=== Begin Enclosure ===

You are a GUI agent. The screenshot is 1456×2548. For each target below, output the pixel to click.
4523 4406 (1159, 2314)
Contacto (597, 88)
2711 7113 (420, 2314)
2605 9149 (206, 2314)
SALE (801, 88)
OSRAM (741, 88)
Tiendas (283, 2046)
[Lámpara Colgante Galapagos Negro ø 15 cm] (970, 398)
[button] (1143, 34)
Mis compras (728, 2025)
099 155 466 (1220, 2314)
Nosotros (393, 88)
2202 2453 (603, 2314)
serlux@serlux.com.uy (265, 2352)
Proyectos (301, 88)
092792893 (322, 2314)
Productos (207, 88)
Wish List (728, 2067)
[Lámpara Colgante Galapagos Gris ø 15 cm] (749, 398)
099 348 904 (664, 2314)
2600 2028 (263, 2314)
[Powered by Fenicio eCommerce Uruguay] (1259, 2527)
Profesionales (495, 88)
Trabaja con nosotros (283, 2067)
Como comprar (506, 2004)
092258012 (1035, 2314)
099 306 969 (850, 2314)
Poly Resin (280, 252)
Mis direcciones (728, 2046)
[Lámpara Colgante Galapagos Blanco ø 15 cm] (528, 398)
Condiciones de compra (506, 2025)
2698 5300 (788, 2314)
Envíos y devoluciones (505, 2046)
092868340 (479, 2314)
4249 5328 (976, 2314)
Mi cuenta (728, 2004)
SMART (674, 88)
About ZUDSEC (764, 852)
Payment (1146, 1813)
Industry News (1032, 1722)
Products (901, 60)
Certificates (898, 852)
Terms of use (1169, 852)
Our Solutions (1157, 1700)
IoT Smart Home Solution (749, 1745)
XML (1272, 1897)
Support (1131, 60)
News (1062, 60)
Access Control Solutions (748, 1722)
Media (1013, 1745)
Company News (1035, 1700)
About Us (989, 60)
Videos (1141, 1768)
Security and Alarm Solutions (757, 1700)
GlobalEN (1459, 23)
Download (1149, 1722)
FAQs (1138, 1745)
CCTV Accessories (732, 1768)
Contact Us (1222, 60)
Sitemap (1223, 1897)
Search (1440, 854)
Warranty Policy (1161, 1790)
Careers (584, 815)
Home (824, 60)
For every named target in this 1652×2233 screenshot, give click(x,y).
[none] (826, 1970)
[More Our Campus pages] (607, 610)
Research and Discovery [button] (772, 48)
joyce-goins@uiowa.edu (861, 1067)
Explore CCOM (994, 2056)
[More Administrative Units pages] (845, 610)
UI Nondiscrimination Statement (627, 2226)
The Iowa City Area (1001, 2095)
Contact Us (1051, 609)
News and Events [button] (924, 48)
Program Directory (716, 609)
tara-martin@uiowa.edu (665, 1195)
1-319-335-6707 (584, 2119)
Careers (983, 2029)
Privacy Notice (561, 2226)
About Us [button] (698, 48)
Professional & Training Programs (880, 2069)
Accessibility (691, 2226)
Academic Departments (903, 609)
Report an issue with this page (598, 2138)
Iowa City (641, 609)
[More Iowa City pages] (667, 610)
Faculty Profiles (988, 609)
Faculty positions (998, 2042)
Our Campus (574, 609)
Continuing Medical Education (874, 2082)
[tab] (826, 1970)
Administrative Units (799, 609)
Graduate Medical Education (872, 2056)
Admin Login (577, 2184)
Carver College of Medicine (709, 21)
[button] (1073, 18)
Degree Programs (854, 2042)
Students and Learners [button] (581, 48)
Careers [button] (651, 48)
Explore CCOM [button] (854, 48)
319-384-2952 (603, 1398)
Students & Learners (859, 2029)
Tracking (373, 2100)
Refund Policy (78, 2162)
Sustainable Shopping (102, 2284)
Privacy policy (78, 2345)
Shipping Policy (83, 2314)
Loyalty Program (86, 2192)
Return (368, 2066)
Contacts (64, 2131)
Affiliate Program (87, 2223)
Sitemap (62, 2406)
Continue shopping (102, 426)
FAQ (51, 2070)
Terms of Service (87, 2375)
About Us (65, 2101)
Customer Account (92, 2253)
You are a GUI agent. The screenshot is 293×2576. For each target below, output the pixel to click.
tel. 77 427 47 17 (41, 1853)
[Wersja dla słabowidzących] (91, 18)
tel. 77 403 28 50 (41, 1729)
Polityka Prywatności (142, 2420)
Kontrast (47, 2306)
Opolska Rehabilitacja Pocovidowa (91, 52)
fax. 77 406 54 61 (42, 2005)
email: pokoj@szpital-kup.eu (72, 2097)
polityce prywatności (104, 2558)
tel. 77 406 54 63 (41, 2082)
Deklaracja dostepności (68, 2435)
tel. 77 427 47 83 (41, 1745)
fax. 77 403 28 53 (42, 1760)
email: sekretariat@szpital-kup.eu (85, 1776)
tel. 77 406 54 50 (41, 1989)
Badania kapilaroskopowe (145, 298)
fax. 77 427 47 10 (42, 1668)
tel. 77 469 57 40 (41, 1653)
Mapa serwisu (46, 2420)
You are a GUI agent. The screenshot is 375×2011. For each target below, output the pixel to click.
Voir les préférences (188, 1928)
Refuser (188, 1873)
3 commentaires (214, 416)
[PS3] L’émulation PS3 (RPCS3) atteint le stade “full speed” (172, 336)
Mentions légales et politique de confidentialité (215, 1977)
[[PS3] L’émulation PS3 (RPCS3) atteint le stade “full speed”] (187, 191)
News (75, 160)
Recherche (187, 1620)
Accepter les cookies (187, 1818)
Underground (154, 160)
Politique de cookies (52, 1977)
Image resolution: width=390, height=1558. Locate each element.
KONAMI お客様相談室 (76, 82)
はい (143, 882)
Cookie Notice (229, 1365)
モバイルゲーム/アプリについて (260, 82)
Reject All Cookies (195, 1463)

=== End Enclosure ===

Aim of the task - Copy out the listing above, line by line and exactly, from its first line to the line holding "Program Directory (716, 609)", inclusive.

Task response -
You are a GUI agent. The screenshot is 1456×2548. For each target below, output the pixel to click.
4523 4406 (1159, 2314)
Contacto (597, 88)
2711 7113 (420, 2314)
2605 9149 (206, 2314)
SALE (801, 88)
OSRAM (741, 88)
Tiendas (283, 2046)
[Lámpara Colgante Galapagos Negro ø 15 cm] (970, 398)
[button] (1143, 34)
Mis compras (728, 2025)
099 155 466 (1220, 2314)
Nosotros (393, 88)
2202 2453 (603, 2314)
serlux@serlux.com.uy (265, 2352)
Proyectos (301, 88)
092792893 (322, 2314)
Productos (207, 88)
Wish List (728, 2067)
[Lámpara Colgante Galapagos Gris ø 15 cm] (749, 398)
099 348 904 (664, 2314)
2600 2028 (263, 2314)
[Powered by Fenicio eCommerce Uruguay] (1259, 2527)
Profesionales (495, 88)
Trabaja con nosotros (283, 2067)
Como comprar (506, 2004)
092258012 (1035, 2314)
099 306 969 (850, 2314)
Poly Resin (280, 252)
Mis direcciones (728, 2046)
[Lámpara Colgante Galapagos Blanco ø 15 cm] (528, 398)
Condiciones de compra (506, 2025)
2698 5300 (788, 2314)
Envíos y devoluciones (505, 2046)
092868340 (479, 2314)
4249 5328 (976, 2314)
Mi cuenta (728, 2004)
SMART (674, 88)
About ZUDSEC (764, 852)
Payment (1146, 1813)
Industry News (1032, 1722)
Products (901, 60)
Certificates (898, 852)
Terms of use (1169, 852)
Our Solutions (1157, 1700)
IoT Smart Home Solution (749, 1745)
XML (1272, 1897)
Support (1131, 60)
News (1062, 60)
Access Control Solutions (748, 1722)
Media (1013, 1745)
Company News (1035, 1700)
About Us (989, 60)
Videos (1141, 1768)
Security and Alarm Solutions (757, 1700)
GlobalEN (1459, 23)
Download (1149, 1722)
FAQs (1138, 1745)
CCTV Accessories (732, 1768)
Contact Us (1222, 60)
Sitemap (1223, 1897)
Search (1440, 854)
Warranty Policy (1161, 1790)
Careers (584, 815)
Home (824, 60)
For every named target in this 1652×2233 screenshot, give click(x,y).
[none] (826, 1970)
[More Our Campus pages] (607, 610)
Research and Discovery [button] (772, 48)
joyce-goins@uiowa.edu (861, 1067)
Explore CCOM (994, 2056)
[More Administrative Units pages] (845, 610)
UI Nondiscrimination Statement (627, 2226)
The Iowa City Area (1001, 2095)
Contact Us (1051, 609)
News and Events [button] (924, 48)
Program Directory (716, 609)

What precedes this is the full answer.